• _Text extract_
= Wakeman baronets of Perdiswell Hall (1828) =

Escutcheon of the Wakeman baronets of Perdiswell Hall

The Wakeman baronetcy, of Perdiswell Hall in the County of Worcester, was created in the Baronetage of the United Kingdom on 20 February 1828 for Henry Wakeman, a landowner and member of the Honourable East India Company Civil Service and son of Thomas Wakeman, Mayor of Worcester in 1761. He built Perdiswell Hall in 1788 and married Sarah Offley of Shropshire.

The 3rd Baronet sold Perdiswell and in 1892 built Yeaton Peverey House, Bomere Heath, near Shrewsbury, Shropshire. The 4th Baronet was a member of the London County Council from 1922 to 1925, High Sheriff of Shropshire in 1934 and chairman of the Shropshire County Council from 1943 to 1963. The baronetcy became extinct on the death of the 6th Baronet in 2008.

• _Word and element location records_
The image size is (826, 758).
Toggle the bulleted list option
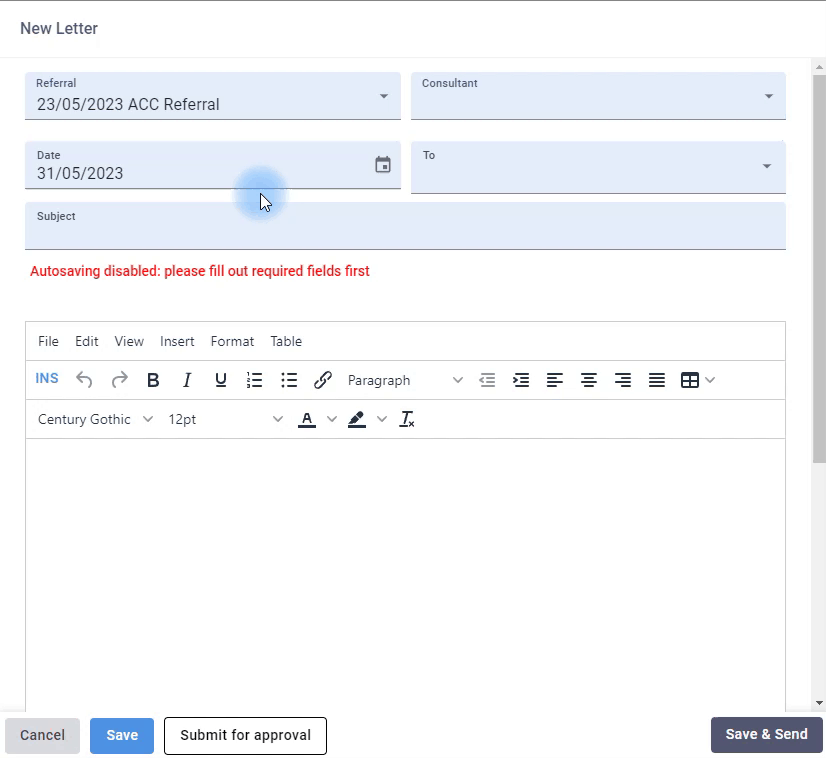pyautogui.click(x=289, y=379)
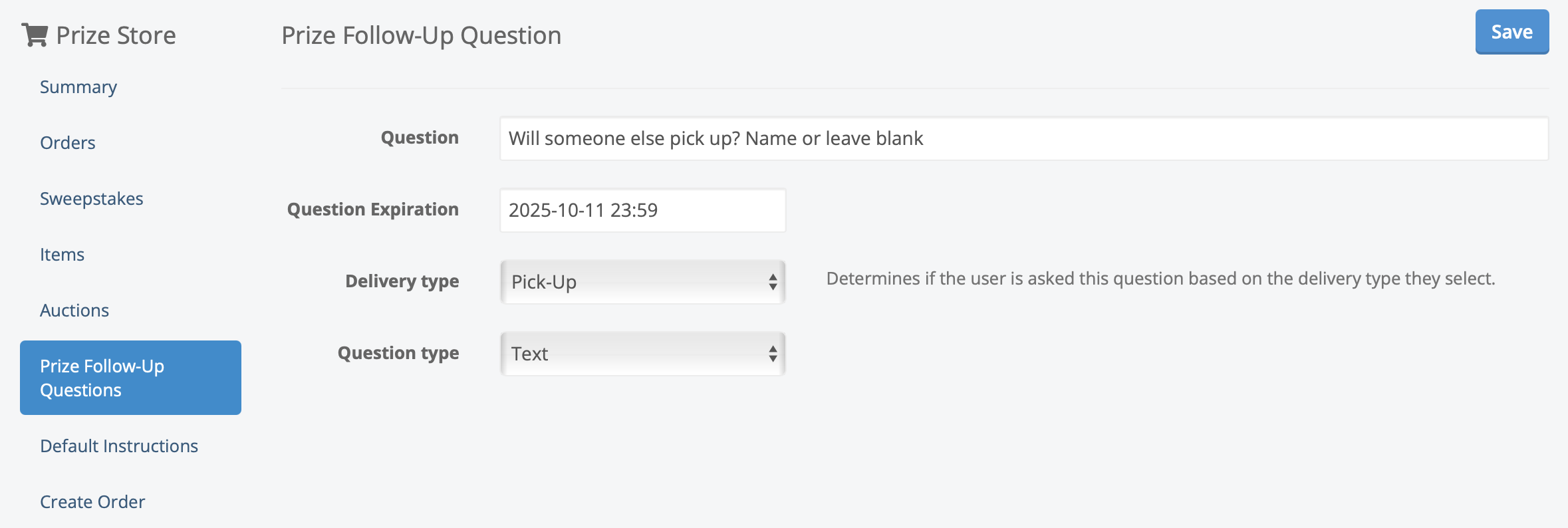Click into the Question text field
Screen dimensions: 1568x528
(1024, 138)
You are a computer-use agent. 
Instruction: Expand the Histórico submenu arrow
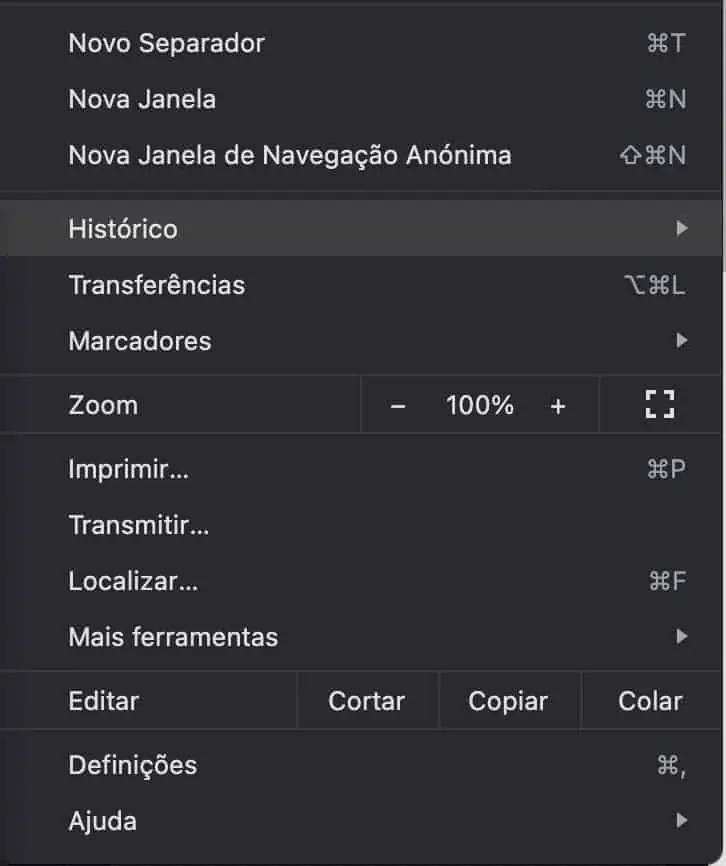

• _Task details_
Reproduce the account of the Wakeman baronets of Perdiswell Hall in full, word for word. The material has no connection to the account of the Wakeman baronets.

• _Answer to this problem_
= Wakeman baronets of Perdiswell Hall (1828) =

Escutcheon of the Wakeman baronets of Perdiswell Hall

The Wakeman baronetcy, of Perdiswell Hall in the County of Worcester, was created in the Baronetage of the United Kingdom on 20 February 1828 for Henry Wakeman, a landowner and member of the Honourable East India Company Civil Service and son of Thomas Wakeman, Mayor of Worcester in 1761. He built Perdiswell Hall in 1788 and married Sarah Offley of Shropshire.

The 3rd Baronet sold Perdiswell and in 1892 built Yeaton Peverey House, Bomere Heath, near Shrewsbury, Shropshire. The 4th Baronet was a member of the London County Council from 1922 to 1925, High Sheriff of Shropshire in 1934 and chairman of the Shropshire County Council from 1943 to 1963. The baronetcy became extinct on the death of the 6th Baronet in 2008.